It makes economic sense to buy next season’s pass at the cheapest available price, which is often before the previous season has even ended. But how many of you pay the extra $25 for pass insurance, ‘just in case’? Does that make economic sense?
The Epic Pass deal made sense to Michael Cookson, who skied more than 50-days last year. At a pricey $899, skiers and snowboarders can go to resorts worldwide. But it pays for itself in just four visits, according to the Vail Resort’s press release announcing the Epic Pass last year. He didn’t add-on the insurance.
Then in June, Cookson said doctors diagnosed him with prostate cancer that metastasized into bone cancer, meaning chemotherapy treatments which will last for 18 weeks. “My energy level will certainly decline,” said Cookson.
Realizing there’s no way he would have the strength or be in a state of health to ski this season during his treatments, he called Vail Resorts to cancel his Epic Pass before he’s charged for the full amount, but the staff wouldn’t budge. Vail Resorts will charge $899 no matter what to his card in the fall.

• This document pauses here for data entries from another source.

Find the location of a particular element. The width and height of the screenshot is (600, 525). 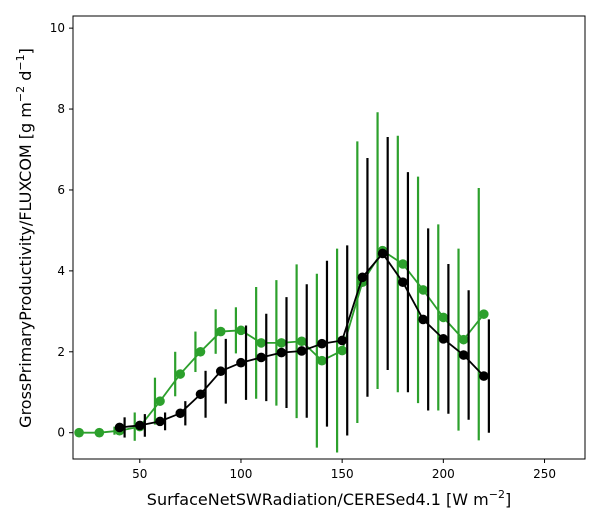

x-tick-label: 250 is located at coordinates (544, 474).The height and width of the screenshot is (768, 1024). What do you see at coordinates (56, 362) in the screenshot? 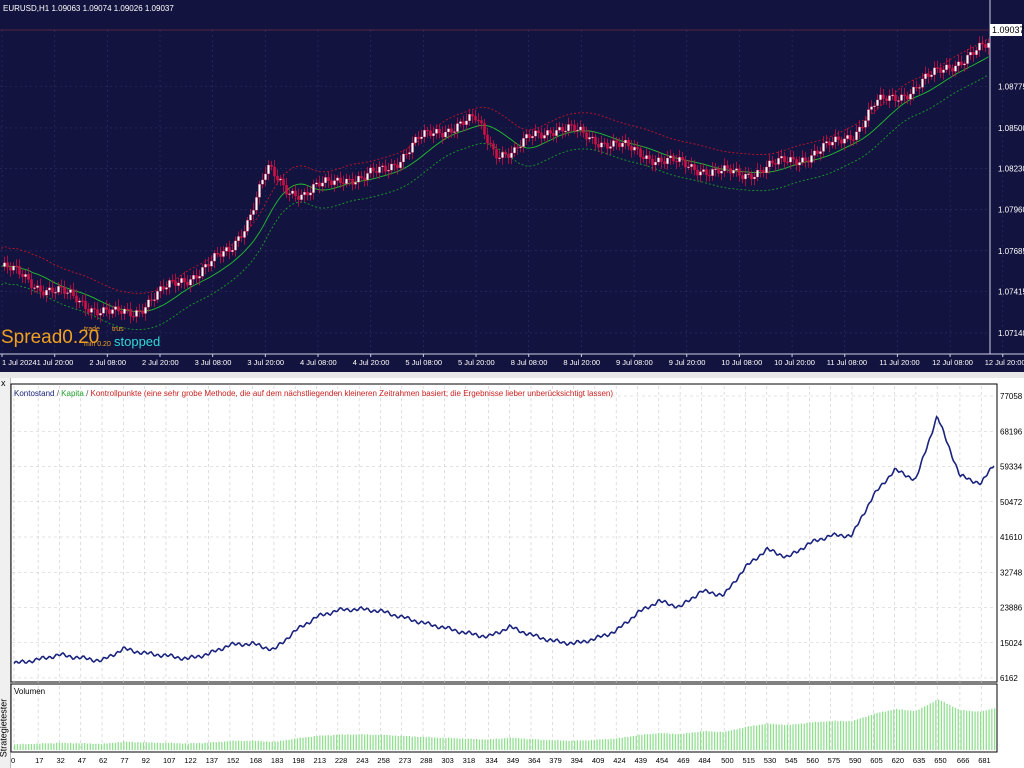
I see `price-x-tick: 1 Jul 20:00` at bounding box center [56, 362]. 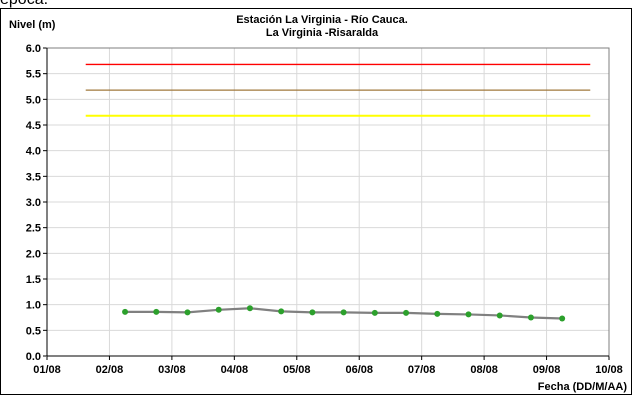 I want to click on y-tick-label: 4.5, so click(x=34, y=126).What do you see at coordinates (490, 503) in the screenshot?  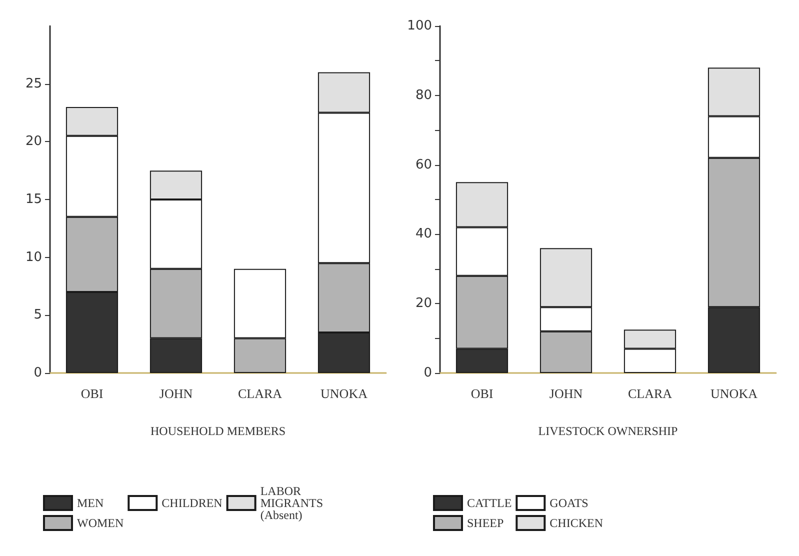 I see `legend-label: CATTLE` at bounding box center [490, 503].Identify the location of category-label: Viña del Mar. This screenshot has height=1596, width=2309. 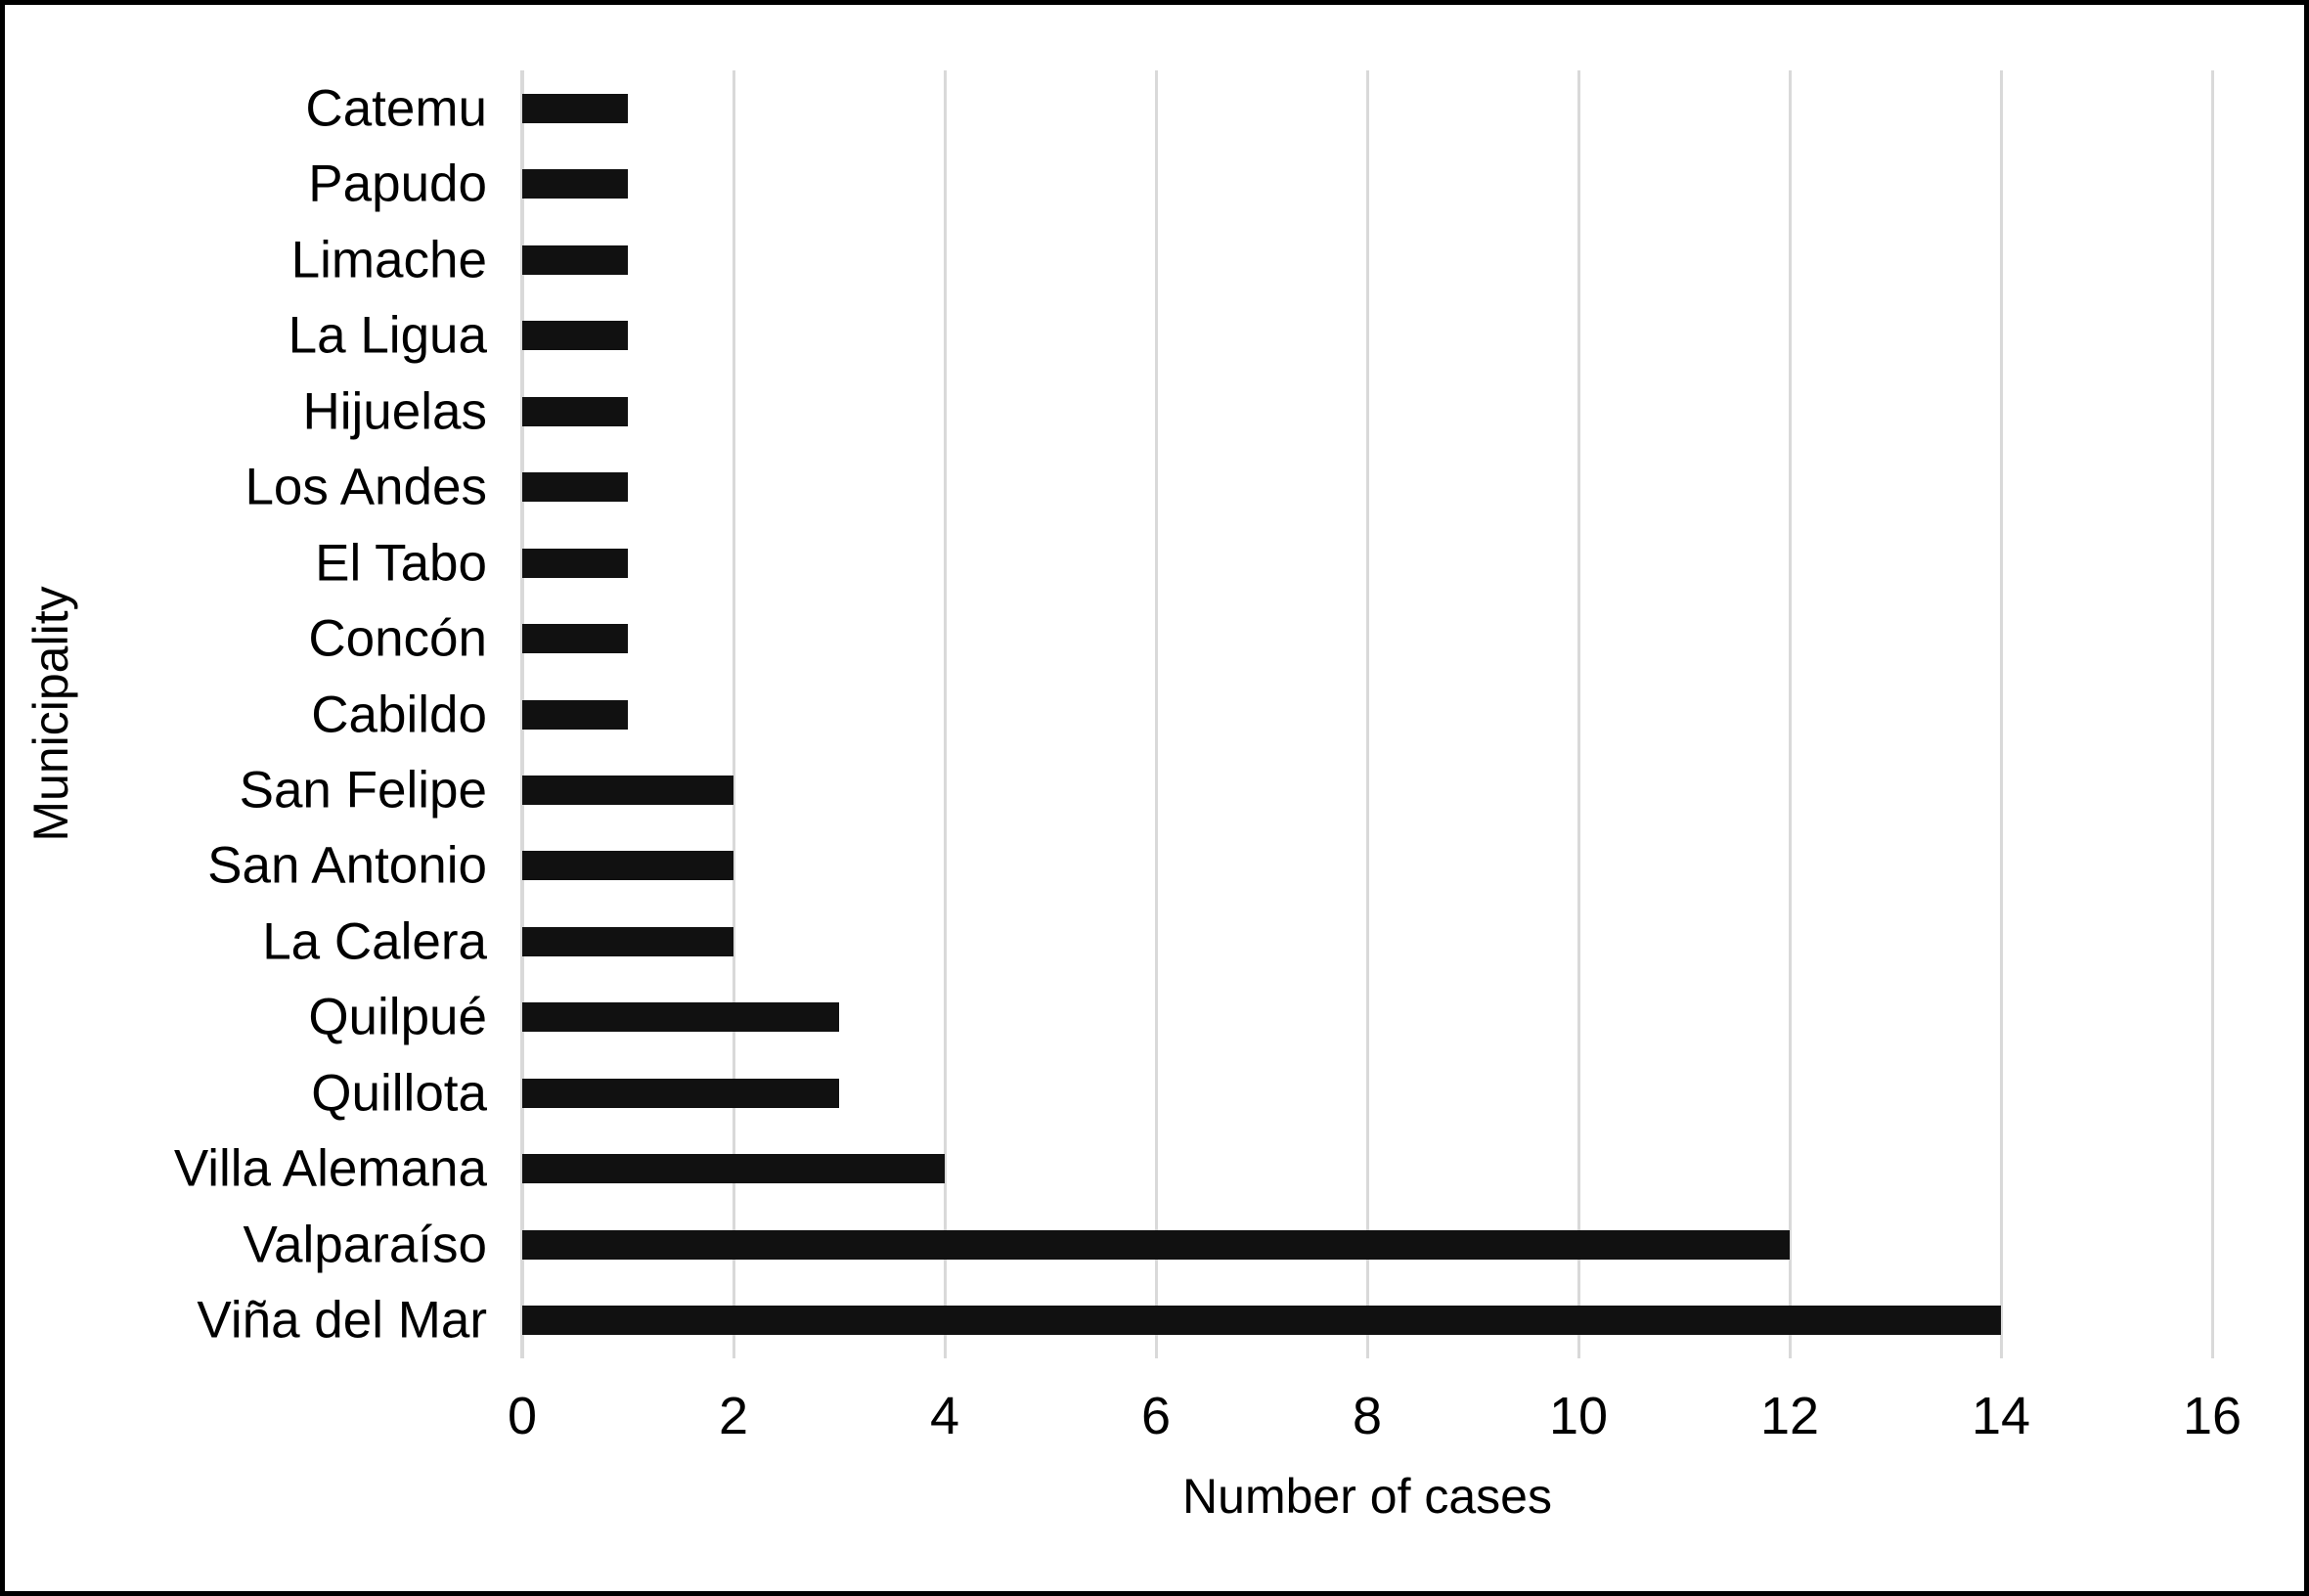
(342, 1320).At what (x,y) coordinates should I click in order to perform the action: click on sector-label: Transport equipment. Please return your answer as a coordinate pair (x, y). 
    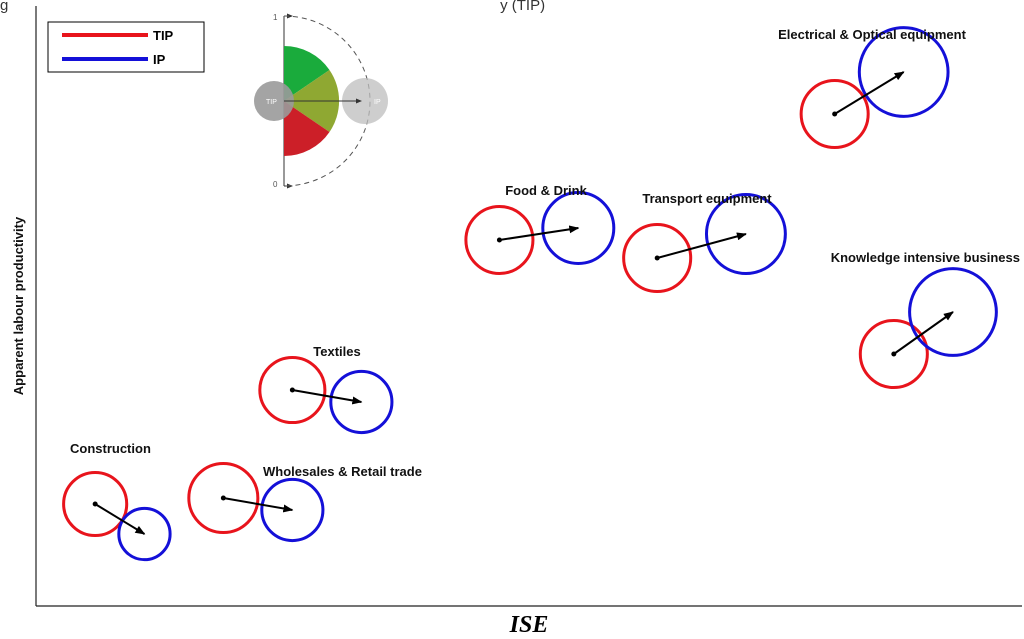
    Looking at the image, I should click on (707, 198).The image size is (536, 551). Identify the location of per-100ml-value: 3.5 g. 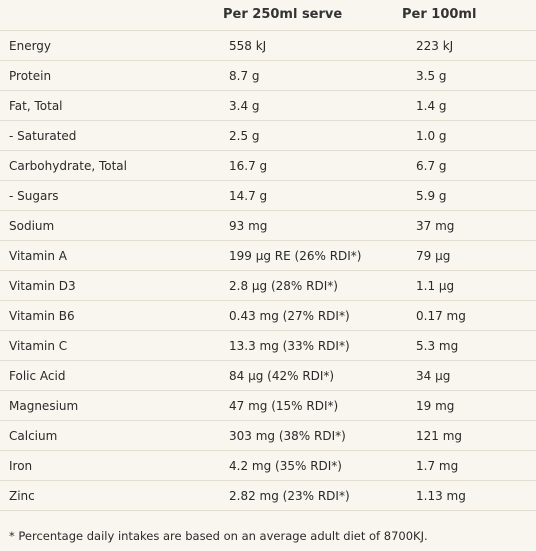
(432, 76).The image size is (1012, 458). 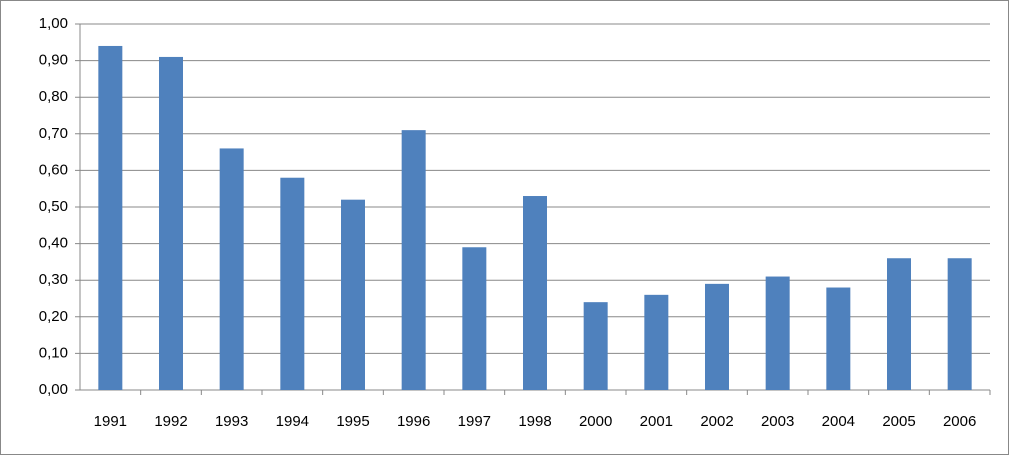 I want to click on x-tick-label: 2002, so click(x=716, y=422).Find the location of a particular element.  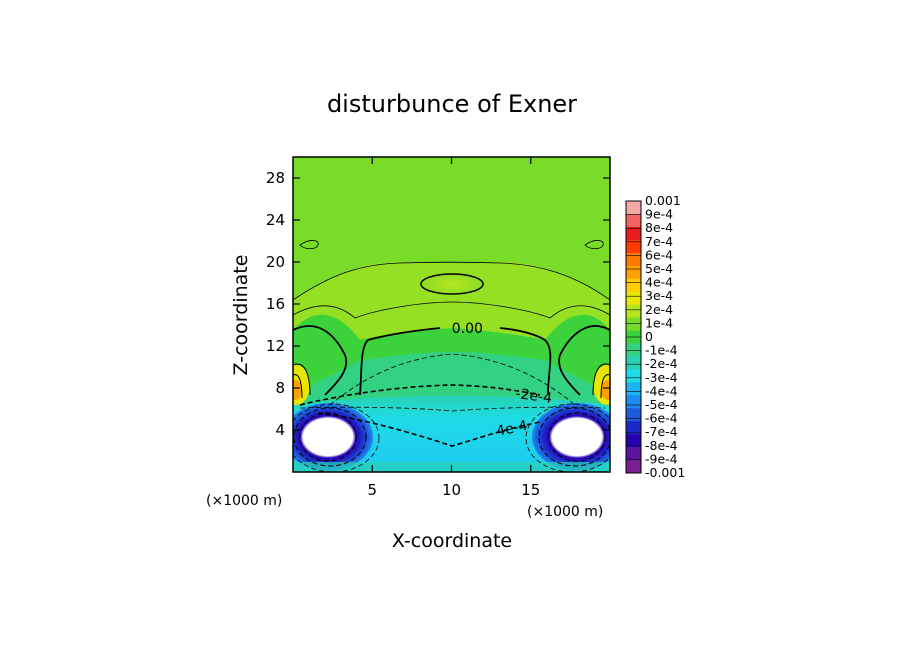

y-tick-label: 16 is located at coordinates (276, 304).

“They said that it’s our policy. We will charge the credit card account in September for the 2018-2019 pass,” said Cookson, “Kind of petty and greedy.”
Denver7 reached out to Vail Resorts about Michael’s situation. They responded with the following statement:
In spite of best intentions, unforeseen things can sometimes happen that prevent us from participating in the sport we love. Like other companies in the travel industry, we strongly encourage our guests to purchase pass insurance to protect themselves from unexpected events that they can’t predict such as illness, injury or job loss. Our pass products are non-refundable and non-transferrable, and pass insurance is available at the point of sale for a modest cost of $10 to $25 per adult pass and $5 to $15 per child pass.
Director, Brand Communications
Michael wants this to be a lesson to others:
“I want people to know it’s important to buy the insurance on your season pass. Whether you’re gonna break your leg, hopefully not. Transfer jobs, family health crisis,” Cookson said.